Starting with the line that has "Image resolution: width=640" and finishing with the line that has "The width and", set down each line below exactly. Pictures are not copied.

:: Supplied material

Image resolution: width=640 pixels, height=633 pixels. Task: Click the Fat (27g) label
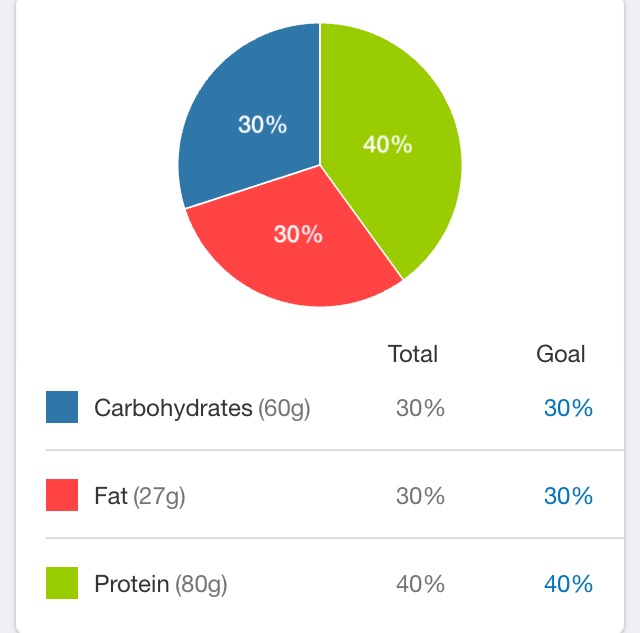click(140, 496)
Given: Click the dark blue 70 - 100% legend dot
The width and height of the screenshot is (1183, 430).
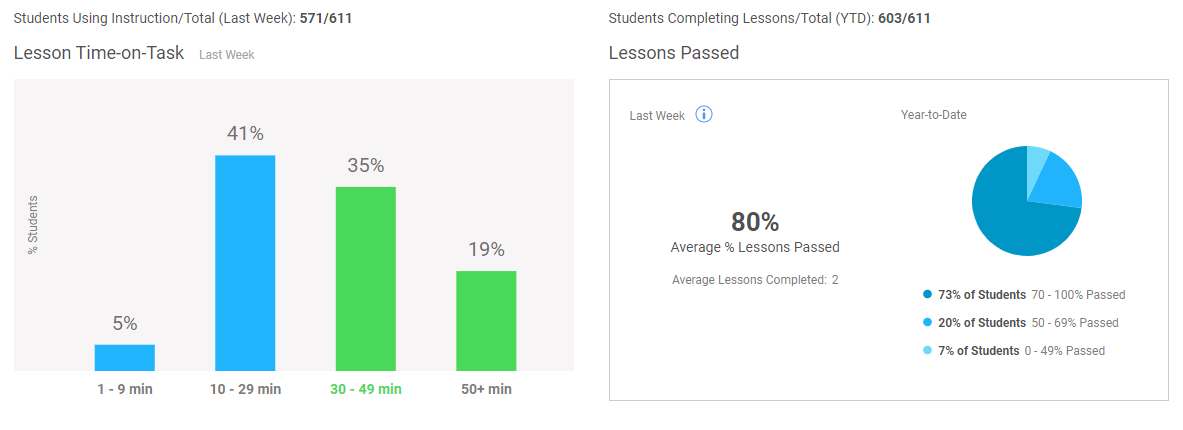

::::
:: Supplied material

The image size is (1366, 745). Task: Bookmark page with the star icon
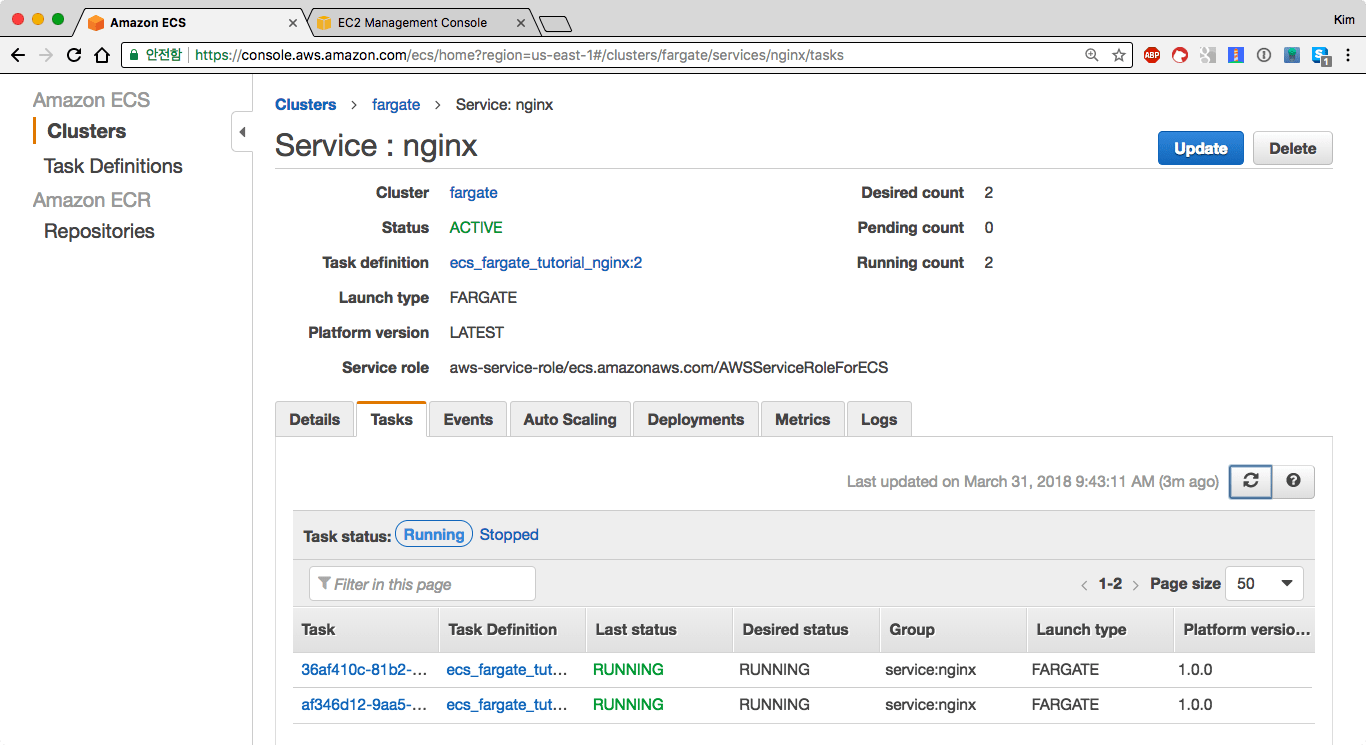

::::
:: Supplied material

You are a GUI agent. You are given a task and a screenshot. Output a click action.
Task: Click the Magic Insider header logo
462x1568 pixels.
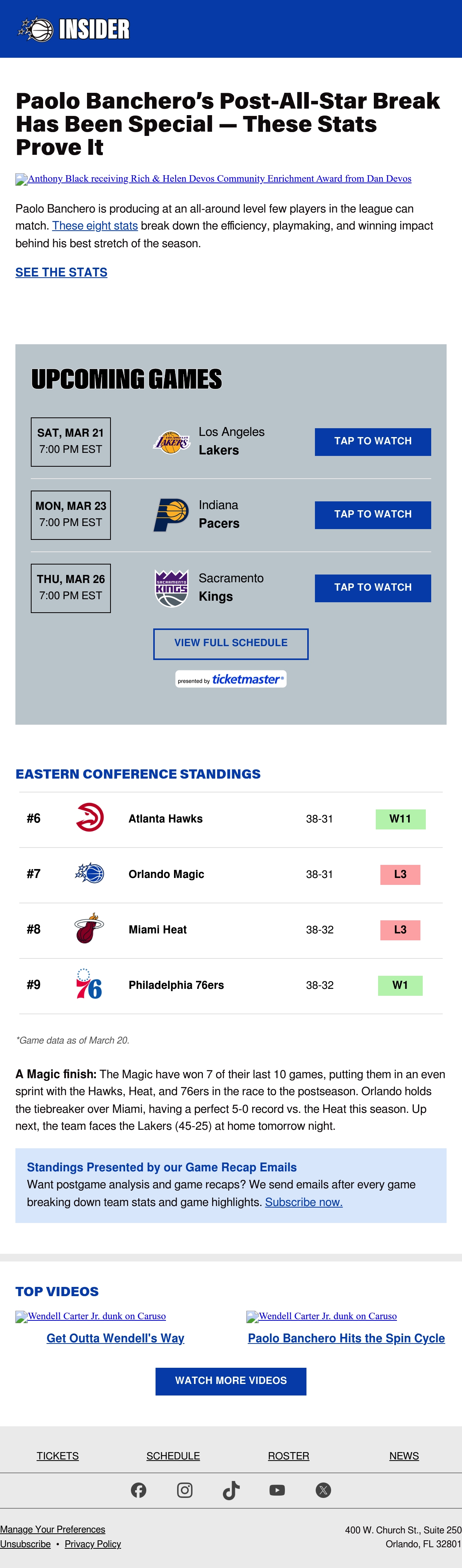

::::

• [Answer to this task]:
Image resolution: width=640 pixels, height=633 pixels. Task: Click the Fat (27g) label
click(140, 496)
Given: Click the dark blue 70 - 100% legend dot
The width and height of the screenshot is (1183, 430).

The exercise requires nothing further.